I have had my freshwater tank set up for at least 6 months now. to start, i had two silver mollies, two swordtails, two sunset platys, two glass tetras, and a snail. i had a couple casualties and then added two dwarf guaramis and two rosy barbs. all four of them died soon after adding. any way... one of my susets was pregnant. she had her babies recently. about a week ago. she was looking pretty torn up afterwards, i did not have anywhere to put her when she was laboring... she got picked on and lost a piece of her tail fin. she was a fighter and still swam and ate and was starting to look really healthy. we did not see any babies and assumed the other fish ate them. three days ago 8 little fry showed up! two days ago, mommy died. with no signs... she looked almost 100 percent! what i am wondering here is who is the daddy?? there are 2 white fry and 6 black. i was just wondering who she could have mated with?? we had her much longer than the 30-40 day gestation period i have read about. the sword tails are males. the other platy (deceased) was a female. the silver mollies were girls (one deceased) the glass tetra is a male. any ideas? i dont think they make paternity tests for fishies... haha


----------



## susankat (Nov 15, 2008)

Mollies can hold sperm for aobut 6 months so there would be no telling what male she bred with.
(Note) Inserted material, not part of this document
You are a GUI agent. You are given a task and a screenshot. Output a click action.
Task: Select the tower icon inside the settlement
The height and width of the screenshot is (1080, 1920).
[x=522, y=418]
Probably one from the breeder or lfs. They can also have several broods from this held sperm.


----------



## lcoreo5 (May 23, 2010)

wow... so even though we had her that long, she could have been keeping some back up?? so it may not have been from my tank? well, i cant wait to see what these little babies look like. they are so damn cute! and they are already getting so big! they all hang out together like a little clique.


----------



## lcoreo5 (May 23, 2010)

btw, how long does it take for the fry to mature? and why are some of them white and some black when she was a sunset??


----------



## susankat (Nov 15, 2008)

With mollies, you never know what she had bred with. And the colors the female was is just a color morph and will still carry the other color genes.


----------



## lcoreo5 (May 23, 2010)

are platies and mollies the same?


----------



## chris oe (Feb 27, 2009)

Had to be a livebearer. Sounds like from your description the only male livebearers were the swordtails. Are they the right color?


----------



## susankat (Nov 15, 2008)

Yes they are the same, as with most livebearers they will carry sperm for up to 6 months. I had a pair of black high fin mollies at one time and the fry came out silver. black, 1/2 black all sorts of combinations.


----------